= Try it =
Would you copy every line of the listing below that includes the word "agent"?

= Data for analysis =
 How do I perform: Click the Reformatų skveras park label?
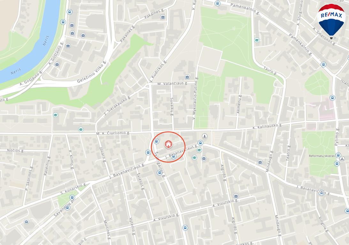click(322, 156)
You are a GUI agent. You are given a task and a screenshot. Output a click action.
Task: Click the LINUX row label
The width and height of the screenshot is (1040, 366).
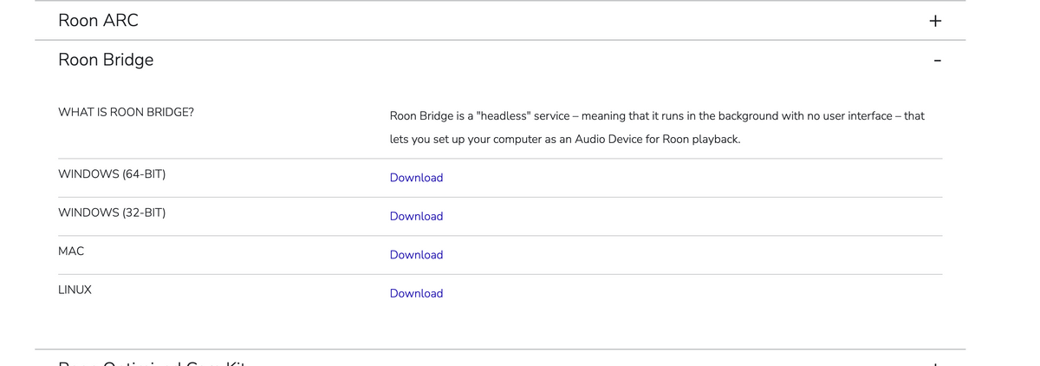pyautogui.click(x=75, y=290)
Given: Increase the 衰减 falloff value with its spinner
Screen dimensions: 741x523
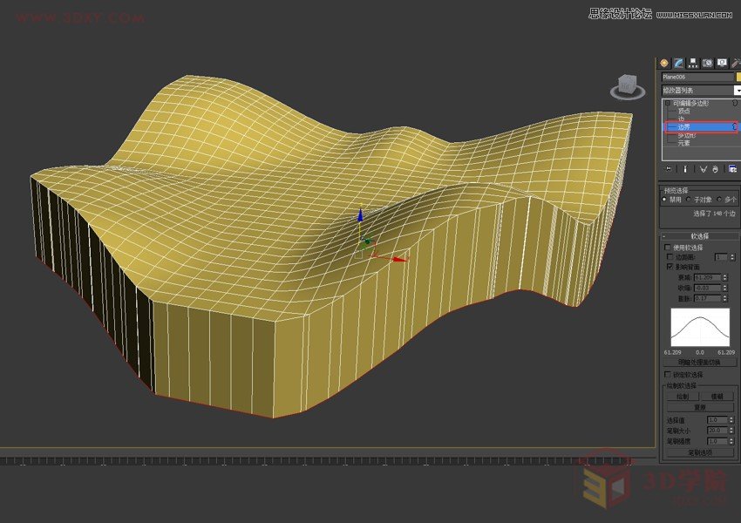Looking at the screenshot, I should point(724,275).
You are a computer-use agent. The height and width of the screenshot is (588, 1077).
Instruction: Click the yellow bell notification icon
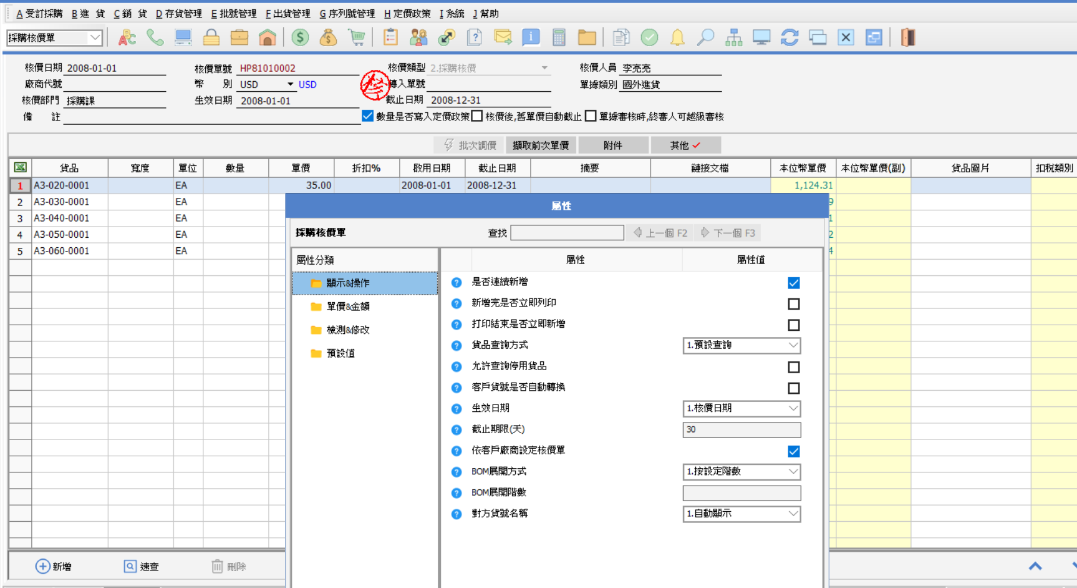click(x=677, y=38)
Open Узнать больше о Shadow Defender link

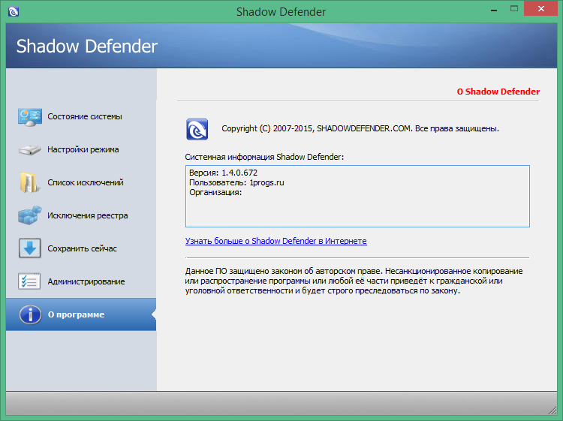[275, 241]
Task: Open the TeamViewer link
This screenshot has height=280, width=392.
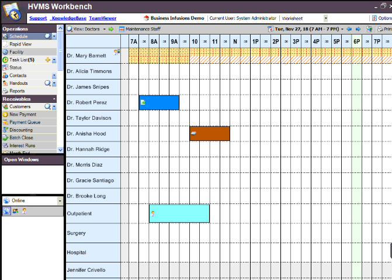Action: point(103,18)
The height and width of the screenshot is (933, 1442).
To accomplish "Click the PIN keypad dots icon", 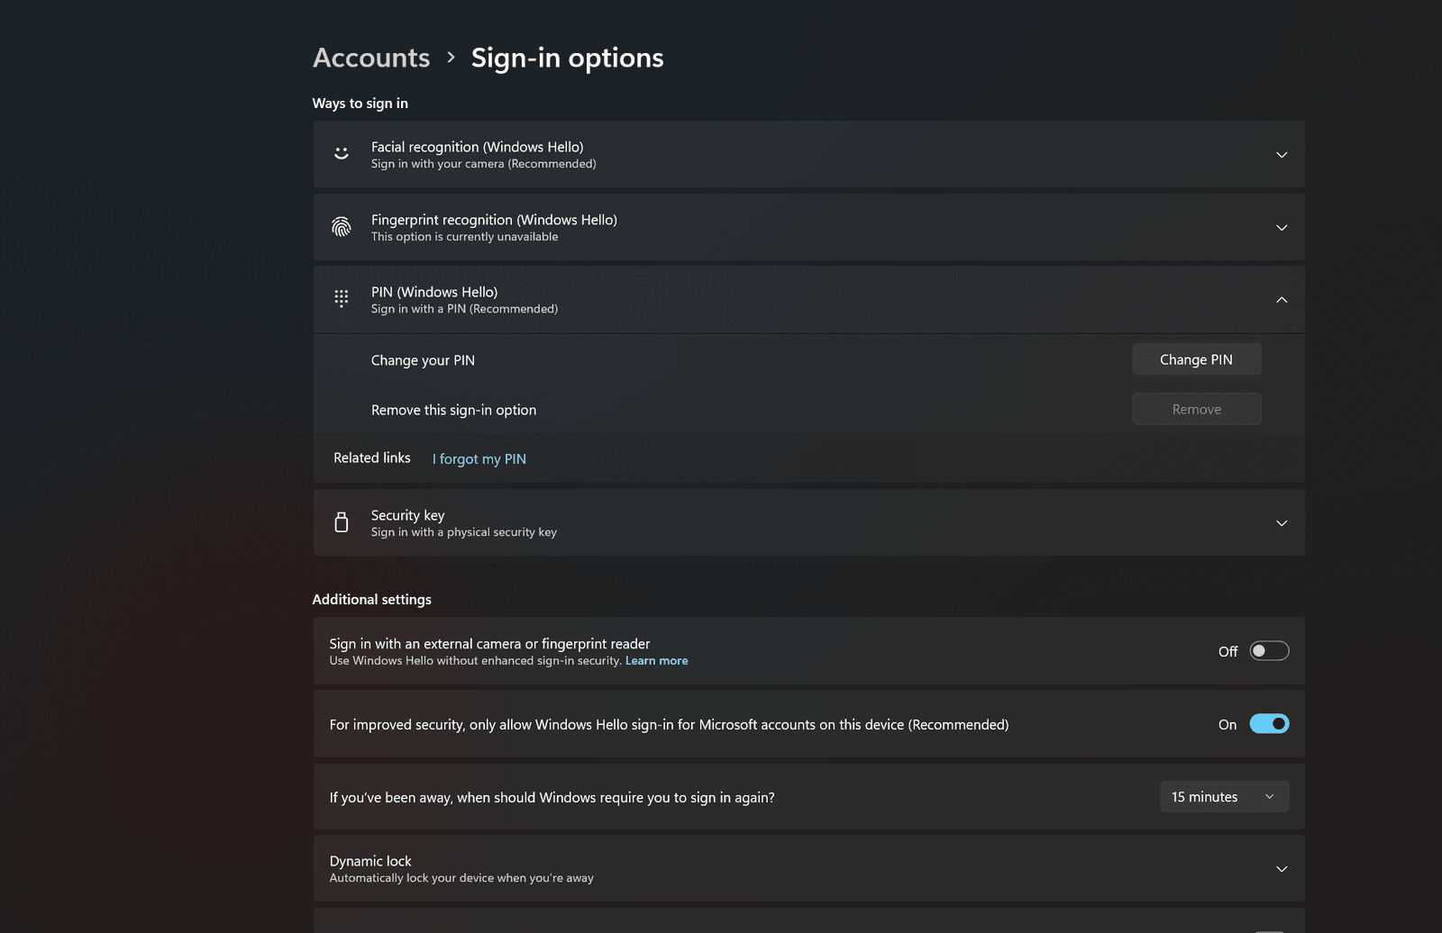I will tap(341, 299).
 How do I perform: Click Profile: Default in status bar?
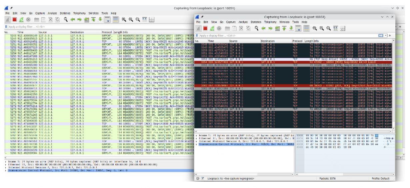coord(380,179)

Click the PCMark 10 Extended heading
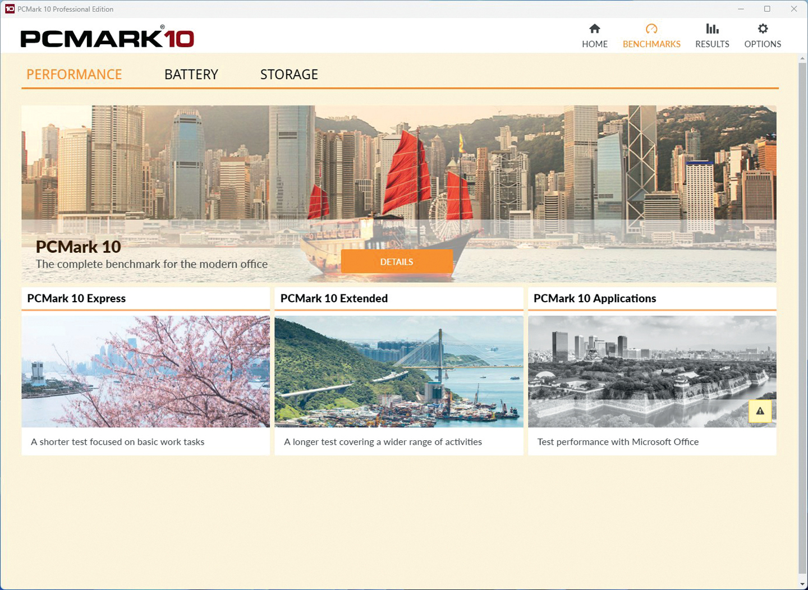[x=334, y=298]
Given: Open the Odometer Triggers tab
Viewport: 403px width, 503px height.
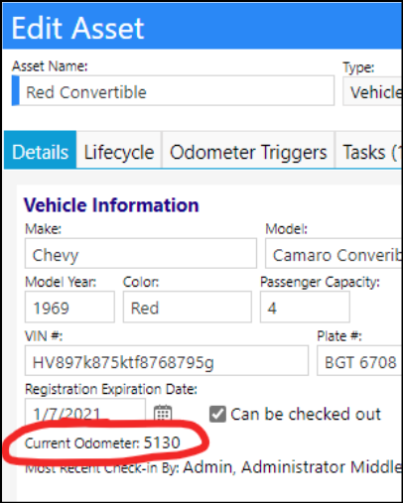Looking at the screenshot, I should (248, 152).
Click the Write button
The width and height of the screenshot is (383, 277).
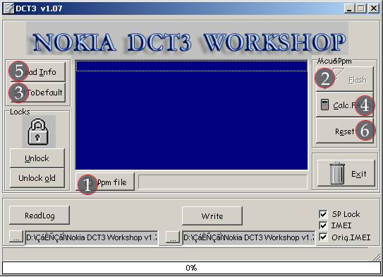212,216
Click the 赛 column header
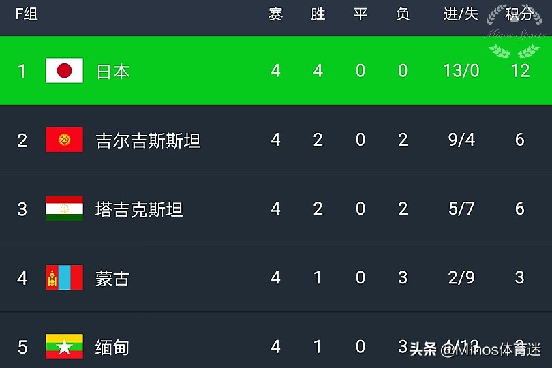The width and height of the screenshot is (552, 368). click(275, 14)
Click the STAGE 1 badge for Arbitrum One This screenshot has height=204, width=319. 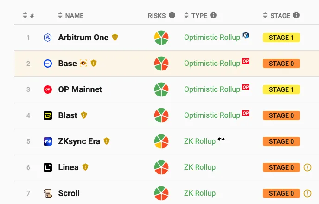coord(281,38)
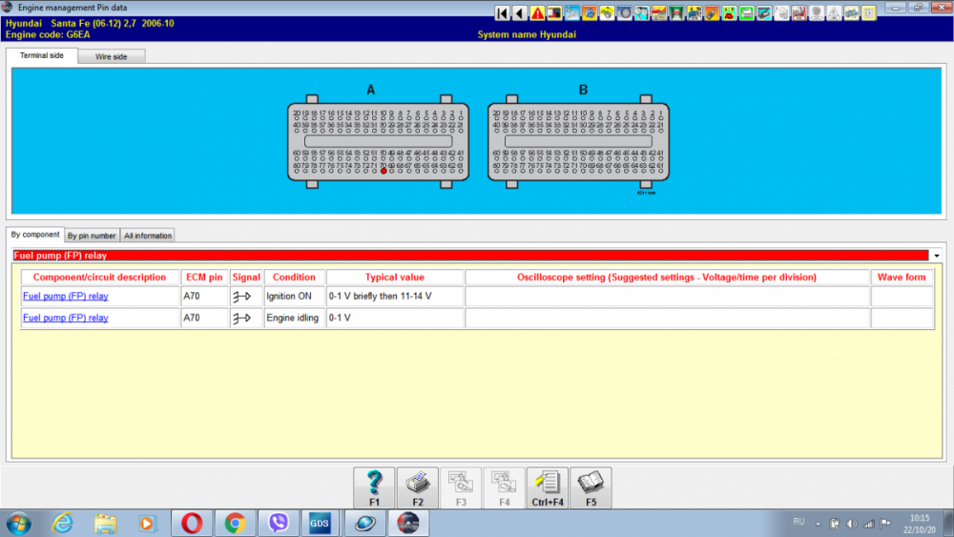The height and width of the screenshot is (537, 954).
Task: Switch to the All information tab
Action: pyautogui.click(x=148, y=236)
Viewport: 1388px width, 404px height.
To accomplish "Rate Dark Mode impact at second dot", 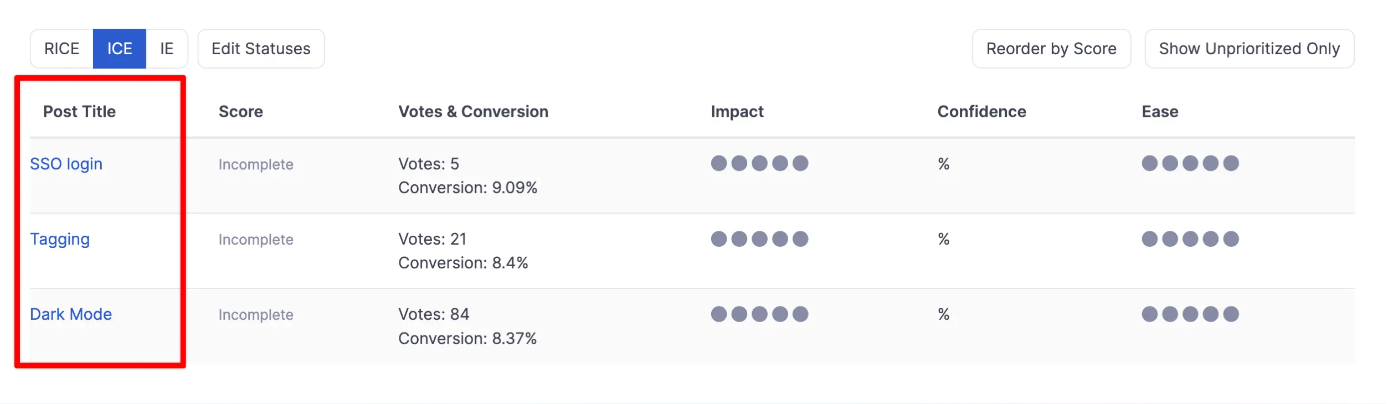I will click(x=739, y=314).
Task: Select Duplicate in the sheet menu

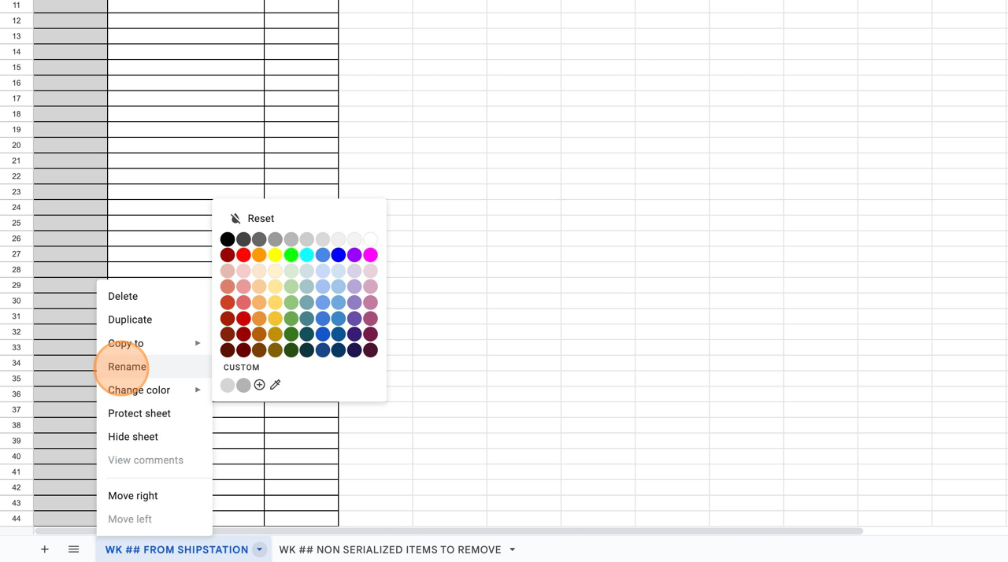Action: pos(130,320)
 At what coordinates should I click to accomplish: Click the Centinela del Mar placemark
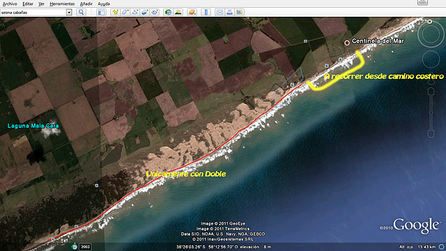(x=347, y=43)
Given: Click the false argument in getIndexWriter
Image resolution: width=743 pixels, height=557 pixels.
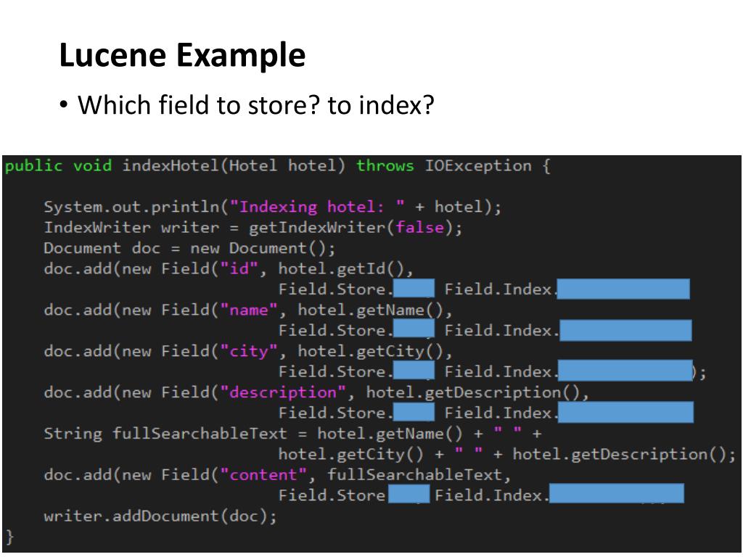Looking at the screenshot, I should [x=420, y=227].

= Written solution =
You are a GUI agent. You are given a task and a screenshot. Output a click action.
You are a computer-use agent. The height and width of the screenshot is (588, 1077).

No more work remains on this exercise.